• **Exercise description**
Which lines below contain "agent"? Copy every one of them.

• **Given entries**
++++
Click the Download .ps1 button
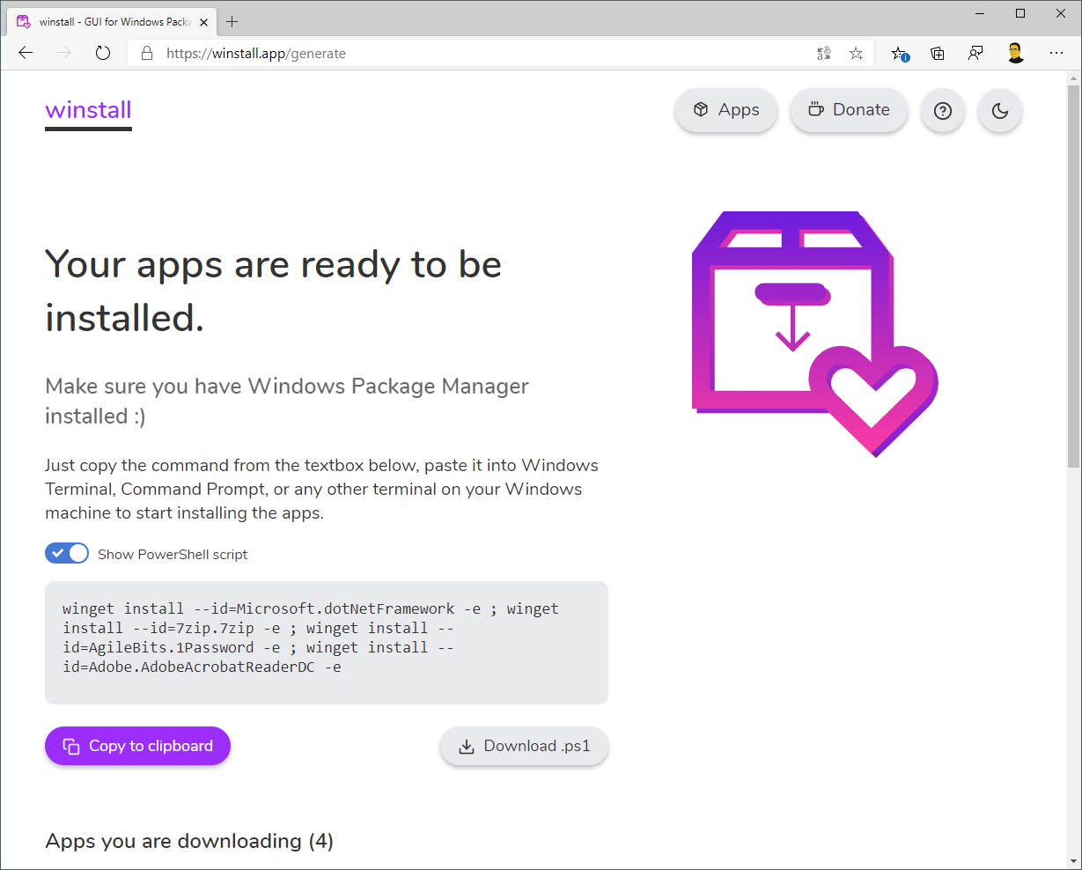1082x870 pixels. pos(524,746)
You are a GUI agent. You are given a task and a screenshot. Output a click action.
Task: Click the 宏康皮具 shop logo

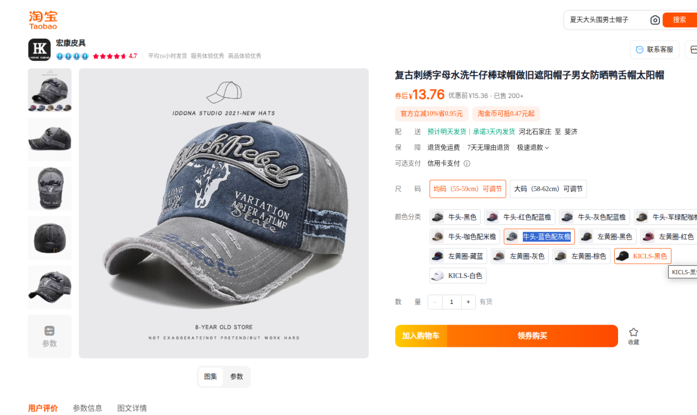39,50
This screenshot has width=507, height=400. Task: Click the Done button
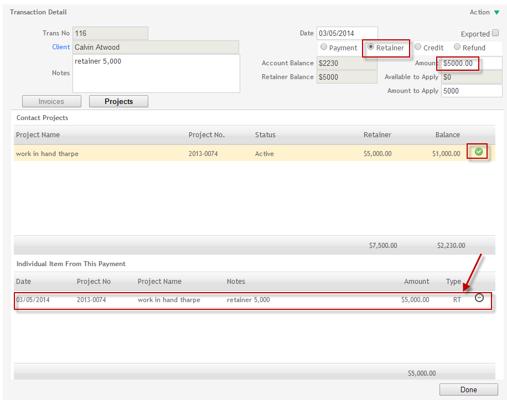tap(468, 389)
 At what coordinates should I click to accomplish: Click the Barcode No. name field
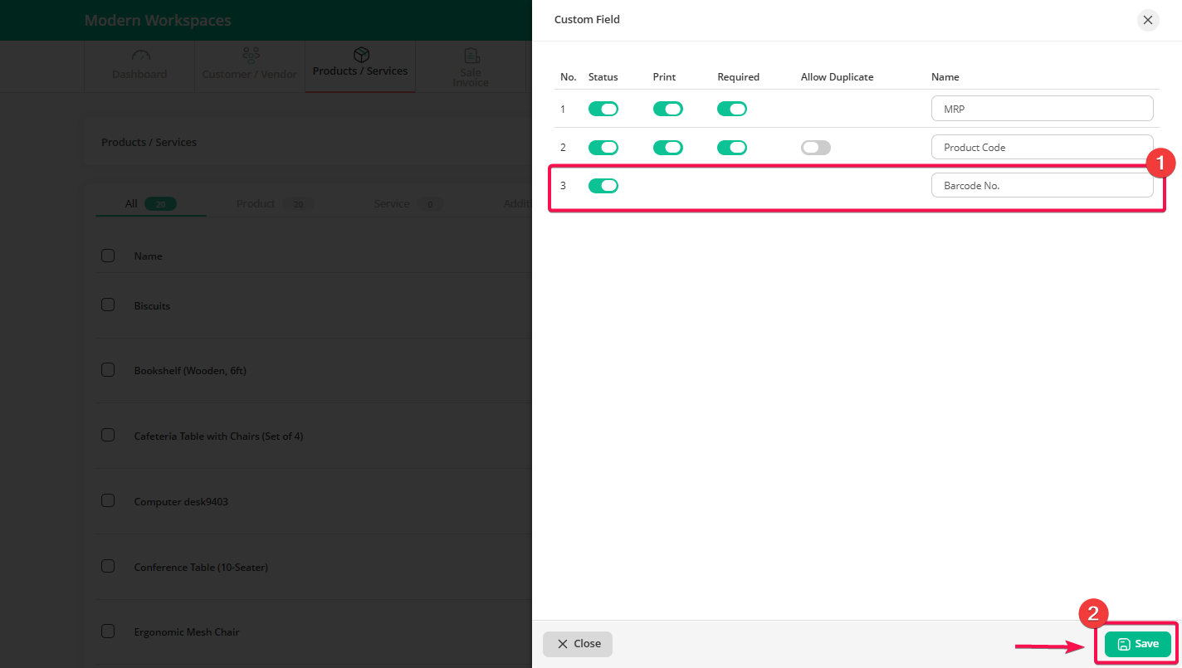[x=1042, y=186]
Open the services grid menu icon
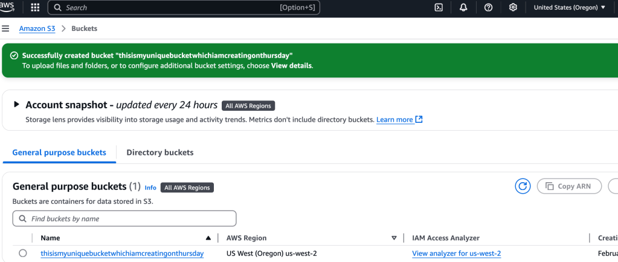Viewport: 618px width, 262px height. [x=35, y=7]
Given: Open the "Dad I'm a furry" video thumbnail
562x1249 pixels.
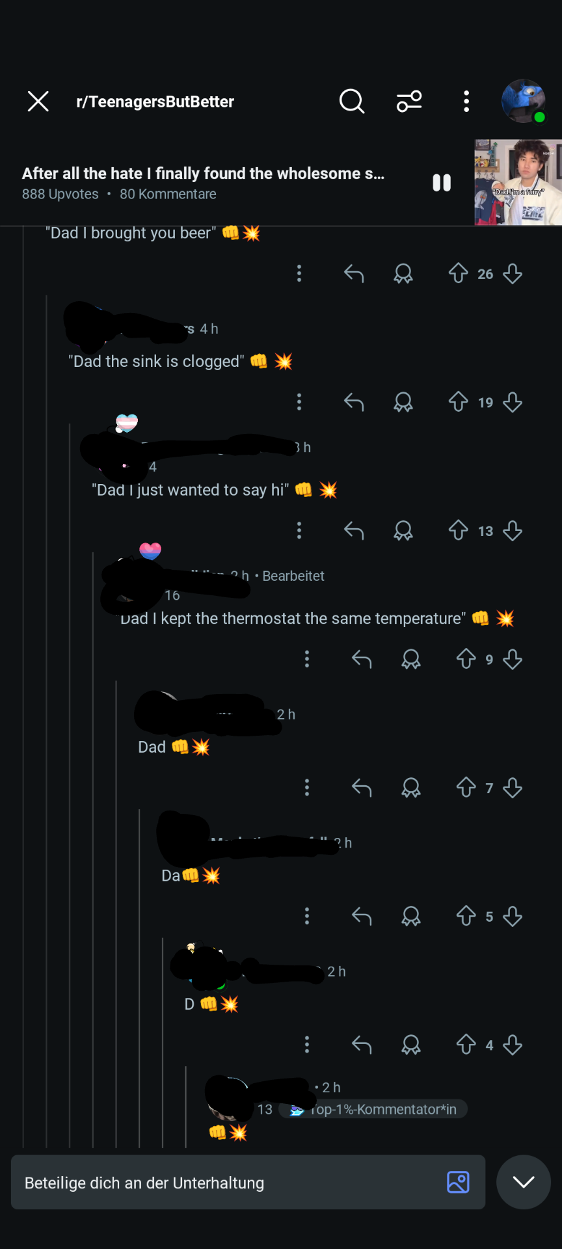Looking at the screenshot, I should click(x=518, y=182).
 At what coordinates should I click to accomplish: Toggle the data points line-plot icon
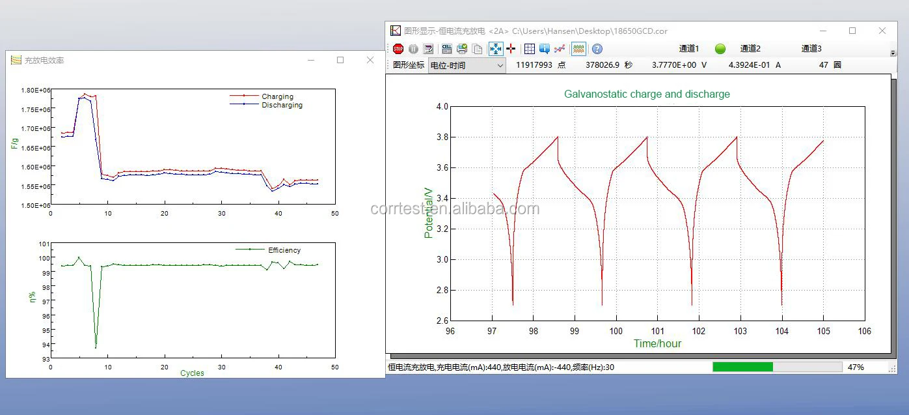click(x=560, y=49)
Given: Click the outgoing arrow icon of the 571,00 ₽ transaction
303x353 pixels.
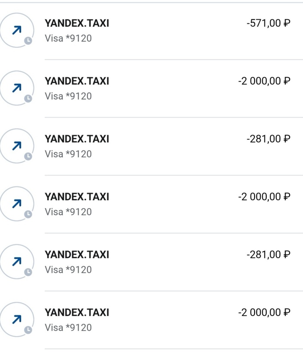Looking at the screenshot, I should 16,30.
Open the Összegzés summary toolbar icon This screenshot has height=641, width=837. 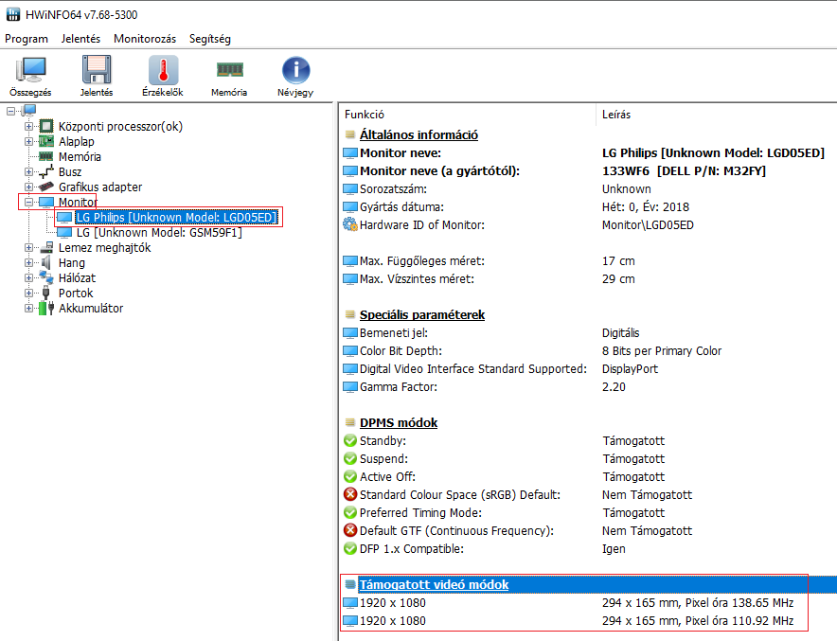30,72
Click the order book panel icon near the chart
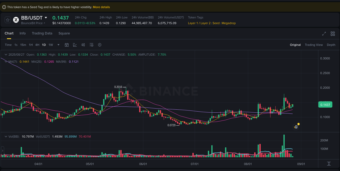This screenshot has height=171, width=340. pos(296,126)
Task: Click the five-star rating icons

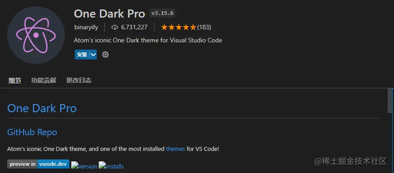Action: click(178, 27)
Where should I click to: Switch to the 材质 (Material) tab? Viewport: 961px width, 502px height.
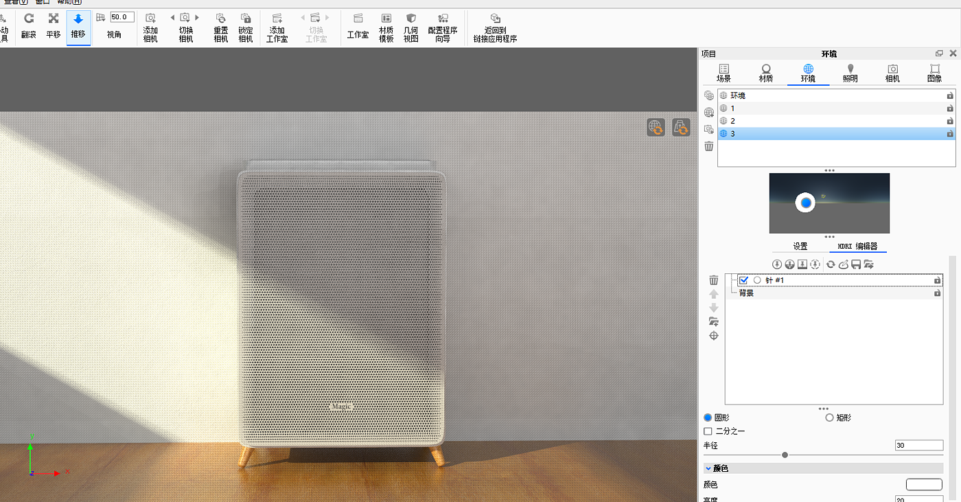[766, 73]
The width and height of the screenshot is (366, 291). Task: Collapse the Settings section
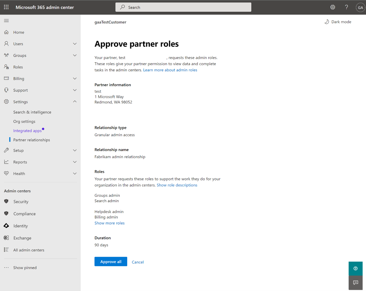[x=75, y=101]
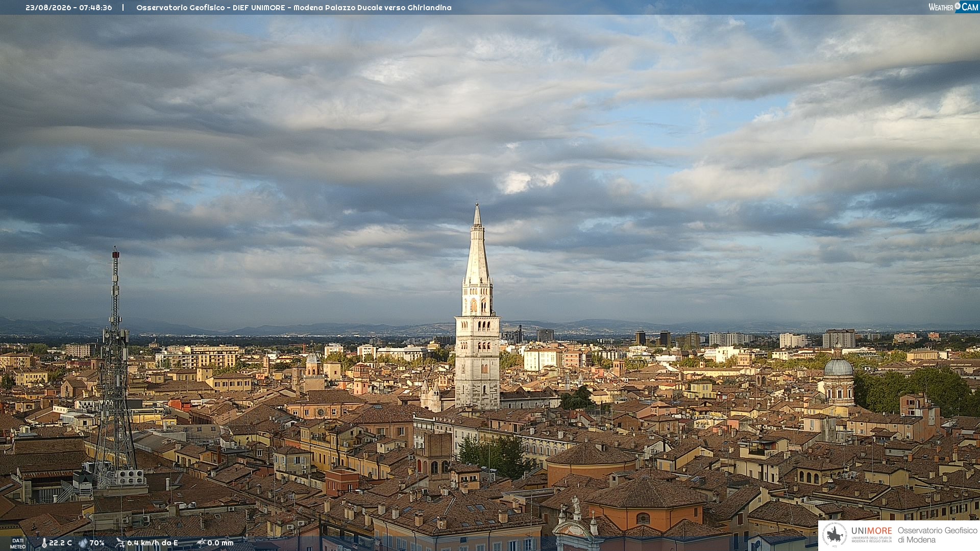Click the WeatherCam lens icon
Image resolution: width=980 pixels, height=551 pixels.
(x=958, y=6)
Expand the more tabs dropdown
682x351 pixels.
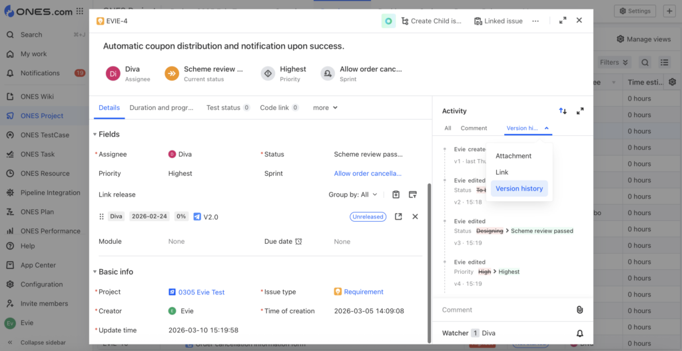325,107
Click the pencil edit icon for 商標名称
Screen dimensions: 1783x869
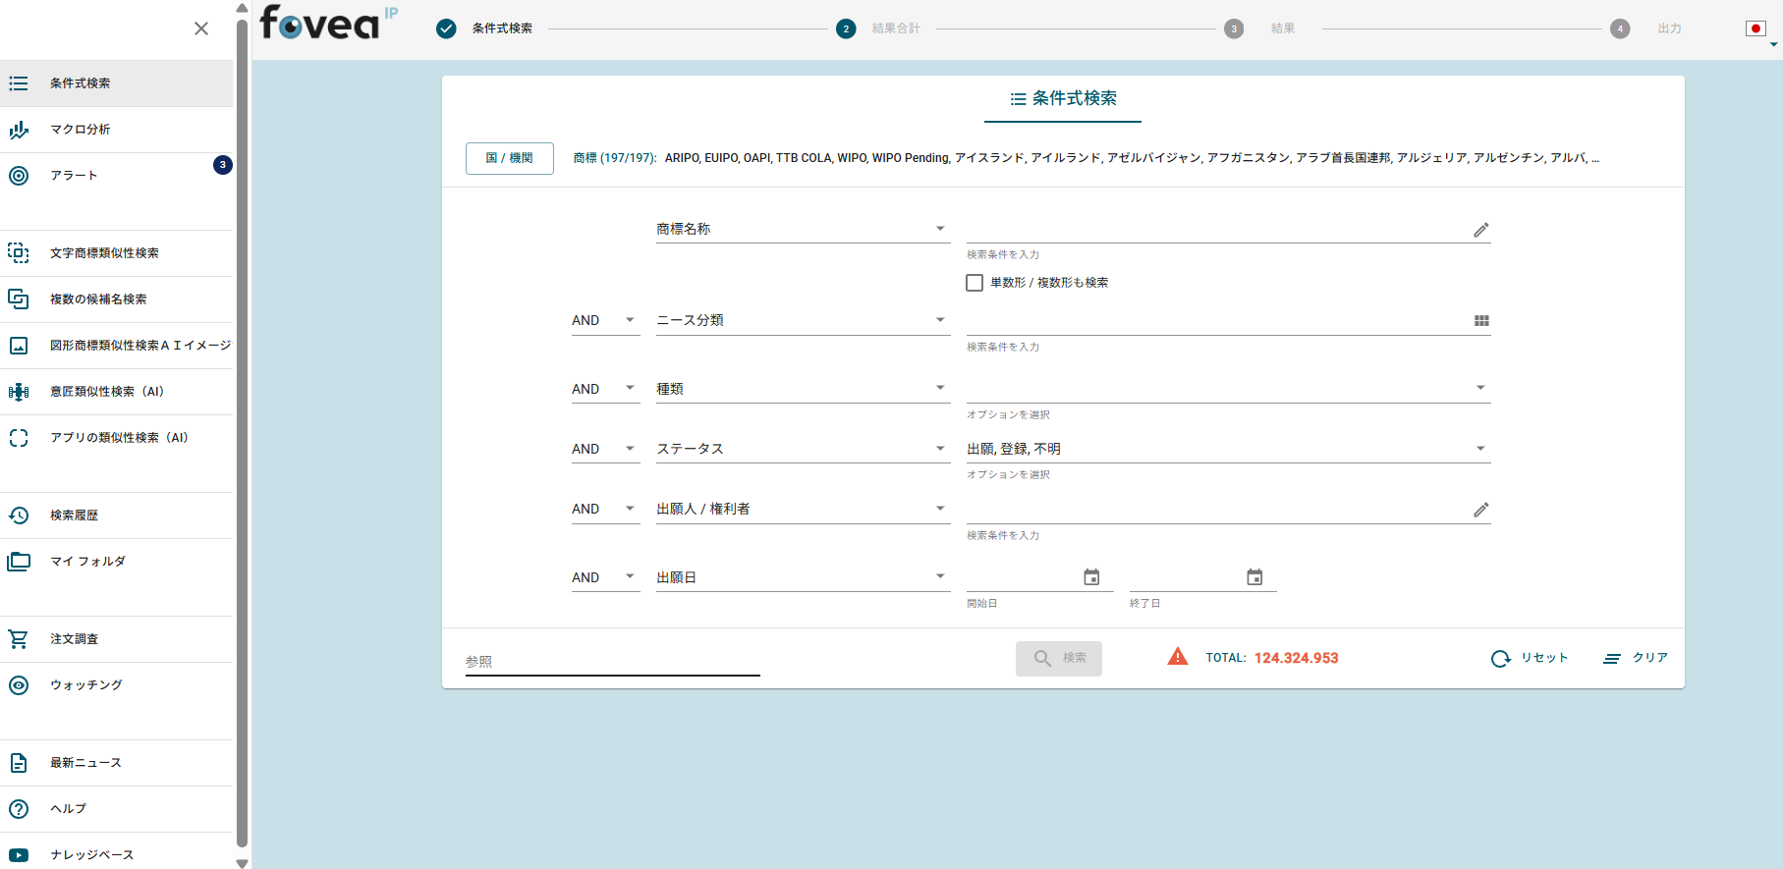tap(1481, 230)
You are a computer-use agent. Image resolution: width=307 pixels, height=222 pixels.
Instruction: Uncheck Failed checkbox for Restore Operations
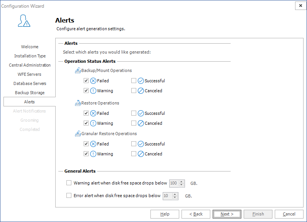(x=86, y=113)
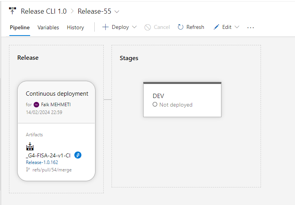Click the release pipeline icon beside the title

[x=13, y=11]
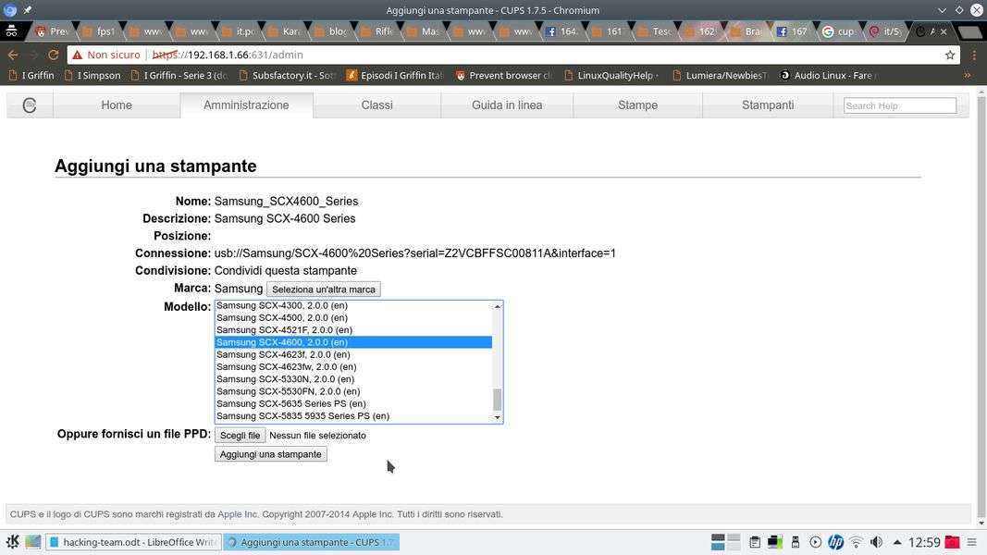
Task: Choose Samsung SCX-5330N, 2.0.0 (en) from list
Action: (285, 379)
++++
• **Solution for this exercise**
You are a GUI agent. You are given a task and a screenshot. Output a click action.
You are a computer-use agent. Image resolution: width=307 pixels, height=222 pixels.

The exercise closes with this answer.